**TASK STATEMENT**. Set down exactly the lines in the records below that run from the line with "Task: Click the Июль 2012 г. date button" to the line with "Given: Select ticket", inclusive, and nothing more.

++++ RECORDS

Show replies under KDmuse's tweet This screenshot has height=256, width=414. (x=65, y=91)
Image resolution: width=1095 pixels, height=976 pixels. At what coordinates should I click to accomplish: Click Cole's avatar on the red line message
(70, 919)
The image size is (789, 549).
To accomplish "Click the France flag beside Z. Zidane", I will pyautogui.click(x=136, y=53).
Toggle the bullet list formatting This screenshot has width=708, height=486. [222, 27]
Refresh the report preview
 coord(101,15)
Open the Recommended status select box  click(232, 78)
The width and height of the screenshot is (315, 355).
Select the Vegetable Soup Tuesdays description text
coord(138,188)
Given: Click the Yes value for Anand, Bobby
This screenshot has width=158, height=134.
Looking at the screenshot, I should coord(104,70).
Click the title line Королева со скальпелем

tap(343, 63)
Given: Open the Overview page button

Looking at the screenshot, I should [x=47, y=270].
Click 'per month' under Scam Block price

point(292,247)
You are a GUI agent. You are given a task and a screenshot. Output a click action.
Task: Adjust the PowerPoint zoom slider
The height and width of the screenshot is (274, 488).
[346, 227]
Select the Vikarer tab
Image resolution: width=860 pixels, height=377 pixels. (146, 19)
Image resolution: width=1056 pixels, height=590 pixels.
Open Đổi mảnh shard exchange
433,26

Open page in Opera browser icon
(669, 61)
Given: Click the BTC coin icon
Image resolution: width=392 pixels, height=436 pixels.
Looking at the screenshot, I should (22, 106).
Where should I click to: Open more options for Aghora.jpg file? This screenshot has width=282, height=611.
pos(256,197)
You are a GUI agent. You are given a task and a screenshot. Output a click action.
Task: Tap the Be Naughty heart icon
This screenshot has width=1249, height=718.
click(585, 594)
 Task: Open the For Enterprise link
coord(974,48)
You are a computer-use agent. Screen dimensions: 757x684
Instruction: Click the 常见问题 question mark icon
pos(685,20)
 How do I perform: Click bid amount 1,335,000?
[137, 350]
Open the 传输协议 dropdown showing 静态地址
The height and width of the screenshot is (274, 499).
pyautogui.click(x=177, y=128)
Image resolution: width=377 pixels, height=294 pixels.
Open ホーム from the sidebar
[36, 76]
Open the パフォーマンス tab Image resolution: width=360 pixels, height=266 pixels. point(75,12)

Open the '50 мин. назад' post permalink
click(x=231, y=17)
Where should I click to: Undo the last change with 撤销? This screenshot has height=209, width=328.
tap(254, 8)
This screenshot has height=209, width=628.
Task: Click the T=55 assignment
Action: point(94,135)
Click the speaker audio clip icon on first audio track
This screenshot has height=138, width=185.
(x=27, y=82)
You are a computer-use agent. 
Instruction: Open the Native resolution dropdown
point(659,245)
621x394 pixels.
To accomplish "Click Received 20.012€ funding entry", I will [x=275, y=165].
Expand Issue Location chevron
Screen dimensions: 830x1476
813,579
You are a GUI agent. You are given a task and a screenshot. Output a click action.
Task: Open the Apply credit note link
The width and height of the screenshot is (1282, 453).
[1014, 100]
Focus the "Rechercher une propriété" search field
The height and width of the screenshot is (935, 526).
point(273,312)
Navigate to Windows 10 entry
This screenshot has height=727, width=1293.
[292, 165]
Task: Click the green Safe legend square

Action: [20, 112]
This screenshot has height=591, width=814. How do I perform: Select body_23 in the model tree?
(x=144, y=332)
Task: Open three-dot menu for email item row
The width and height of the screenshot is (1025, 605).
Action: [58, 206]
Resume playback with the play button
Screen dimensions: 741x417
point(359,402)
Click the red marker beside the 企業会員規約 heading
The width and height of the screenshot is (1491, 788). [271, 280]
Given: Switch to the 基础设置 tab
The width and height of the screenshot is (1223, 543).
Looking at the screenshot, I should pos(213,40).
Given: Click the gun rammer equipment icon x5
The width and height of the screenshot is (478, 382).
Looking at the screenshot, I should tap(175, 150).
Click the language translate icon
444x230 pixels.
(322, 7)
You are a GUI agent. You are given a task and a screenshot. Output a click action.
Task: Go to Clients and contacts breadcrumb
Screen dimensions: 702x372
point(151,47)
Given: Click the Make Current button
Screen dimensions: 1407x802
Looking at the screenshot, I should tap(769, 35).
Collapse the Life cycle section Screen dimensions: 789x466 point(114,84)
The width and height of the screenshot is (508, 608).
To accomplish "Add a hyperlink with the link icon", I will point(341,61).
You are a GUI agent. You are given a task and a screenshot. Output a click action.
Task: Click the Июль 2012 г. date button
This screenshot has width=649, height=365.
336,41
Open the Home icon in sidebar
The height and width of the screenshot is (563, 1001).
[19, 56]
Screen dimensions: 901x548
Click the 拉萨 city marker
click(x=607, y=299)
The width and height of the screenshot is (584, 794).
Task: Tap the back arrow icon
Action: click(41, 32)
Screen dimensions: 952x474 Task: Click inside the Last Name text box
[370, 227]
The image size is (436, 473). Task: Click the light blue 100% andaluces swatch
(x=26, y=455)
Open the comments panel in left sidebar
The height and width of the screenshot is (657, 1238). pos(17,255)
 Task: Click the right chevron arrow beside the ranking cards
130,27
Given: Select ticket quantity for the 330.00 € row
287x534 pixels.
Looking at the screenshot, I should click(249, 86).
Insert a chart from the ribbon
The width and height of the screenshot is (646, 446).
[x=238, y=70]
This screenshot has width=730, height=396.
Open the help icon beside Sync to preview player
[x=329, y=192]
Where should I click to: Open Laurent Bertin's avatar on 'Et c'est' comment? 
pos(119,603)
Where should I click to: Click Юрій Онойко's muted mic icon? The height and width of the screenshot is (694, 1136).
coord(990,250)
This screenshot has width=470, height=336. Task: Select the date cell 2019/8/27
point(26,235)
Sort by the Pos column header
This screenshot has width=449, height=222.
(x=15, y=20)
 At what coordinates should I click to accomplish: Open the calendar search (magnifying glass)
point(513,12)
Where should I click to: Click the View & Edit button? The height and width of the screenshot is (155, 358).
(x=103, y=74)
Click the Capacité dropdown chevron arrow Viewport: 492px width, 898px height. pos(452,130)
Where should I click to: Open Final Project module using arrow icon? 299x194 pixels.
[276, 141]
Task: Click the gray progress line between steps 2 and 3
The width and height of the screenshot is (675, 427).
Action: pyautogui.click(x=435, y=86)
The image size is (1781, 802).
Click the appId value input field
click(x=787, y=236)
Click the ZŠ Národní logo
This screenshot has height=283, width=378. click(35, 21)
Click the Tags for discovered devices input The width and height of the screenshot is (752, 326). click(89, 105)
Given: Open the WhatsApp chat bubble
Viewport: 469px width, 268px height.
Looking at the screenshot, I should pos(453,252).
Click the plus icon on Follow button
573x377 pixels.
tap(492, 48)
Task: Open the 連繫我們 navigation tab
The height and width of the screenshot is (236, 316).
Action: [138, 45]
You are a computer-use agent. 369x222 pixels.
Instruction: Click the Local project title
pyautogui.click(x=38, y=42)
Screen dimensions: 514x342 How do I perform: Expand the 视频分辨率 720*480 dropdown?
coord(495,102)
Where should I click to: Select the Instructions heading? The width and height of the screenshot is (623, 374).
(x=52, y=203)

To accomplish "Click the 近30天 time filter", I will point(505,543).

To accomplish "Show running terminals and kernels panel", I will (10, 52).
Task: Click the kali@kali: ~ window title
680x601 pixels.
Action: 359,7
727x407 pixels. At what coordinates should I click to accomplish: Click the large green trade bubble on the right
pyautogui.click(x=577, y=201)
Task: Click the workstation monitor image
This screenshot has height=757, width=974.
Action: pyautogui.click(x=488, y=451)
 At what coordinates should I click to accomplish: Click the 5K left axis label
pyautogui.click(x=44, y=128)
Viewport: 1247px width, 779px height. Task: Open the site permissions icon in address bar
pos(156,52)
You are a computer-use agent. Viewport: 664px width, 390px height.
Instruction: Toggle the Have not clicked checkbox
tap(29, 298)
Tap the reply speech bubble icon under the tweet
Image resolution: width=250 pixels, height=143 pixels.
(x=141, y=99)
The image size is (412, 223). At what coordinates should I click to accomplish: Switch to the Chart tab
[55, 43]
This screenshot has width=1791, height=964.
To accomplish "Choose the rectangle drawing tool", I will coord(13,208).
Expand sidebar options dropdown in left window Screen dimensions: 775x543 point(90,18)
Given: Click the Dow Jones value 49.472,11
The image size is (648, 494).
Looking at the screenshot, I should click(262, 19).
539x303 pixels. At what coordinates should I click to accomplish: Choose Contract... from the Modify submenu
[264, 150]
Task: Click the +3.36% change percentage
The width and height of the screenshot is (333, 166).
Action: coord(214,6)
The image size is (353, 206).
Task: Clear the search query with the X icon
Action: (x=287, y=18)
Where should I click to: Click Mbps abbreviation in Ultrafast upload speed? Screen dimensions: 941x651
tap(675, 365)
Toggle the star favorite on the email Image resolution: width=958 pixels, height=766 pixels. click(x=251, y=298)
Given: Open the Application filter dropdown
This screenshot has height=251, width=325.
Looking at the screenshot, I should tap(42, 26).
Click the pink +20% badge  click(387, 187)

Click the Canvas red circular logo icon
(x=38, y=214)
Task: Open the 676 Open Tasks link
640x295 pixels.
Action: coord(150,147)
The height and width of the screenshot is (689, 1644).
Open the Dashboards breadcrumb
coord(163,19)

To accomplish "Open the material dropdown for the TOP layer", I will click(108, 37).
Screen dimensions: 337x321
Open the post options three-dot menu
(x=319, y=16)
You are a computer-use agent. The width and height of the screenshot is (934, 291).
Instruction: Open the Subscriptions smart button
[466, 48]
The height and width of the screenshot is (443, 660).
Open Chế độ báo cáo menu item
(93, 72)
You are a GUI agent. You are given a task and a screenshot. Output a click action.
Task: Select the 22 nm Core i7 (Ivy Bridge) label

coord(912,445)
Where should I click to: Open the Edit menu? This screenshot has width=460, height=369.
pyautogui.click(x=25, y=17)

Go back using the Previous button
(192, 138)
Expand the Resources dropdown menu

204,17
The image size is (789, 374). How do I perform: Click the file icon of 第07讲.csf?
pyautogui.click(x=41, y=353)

++++++++

**TASK ANSWER**.
Task: Click the Июль 2012 г. date button
This screenshot has width=649, height=365.
336,41
Open the Home icon in sidebar
The height and width of the screenshot is (563, 1001).
[19, 56]
Screen dimensions: 901x548
Click the 拉萨 city marker
click(x=607, y=299)
The width and height of the screenshot is (584, 794).
Task: Tap the back arrow icon
Action: click(41, 32)
Screen dimensions: 952x474 Task: Click inside the Last Name text box
[370, 227]
The image size is (436, 473). Task: Click the light blue 100% andaluces swatch
(x=26, y=455)
Open the comments panel in left sidebar
The height and width of the screenshot is (657, 1238). pos(17,255)
 Task: Click the right chevron arrow beside the ranking cards
130,27
Given: Select ticket quantity for the 330.00 € row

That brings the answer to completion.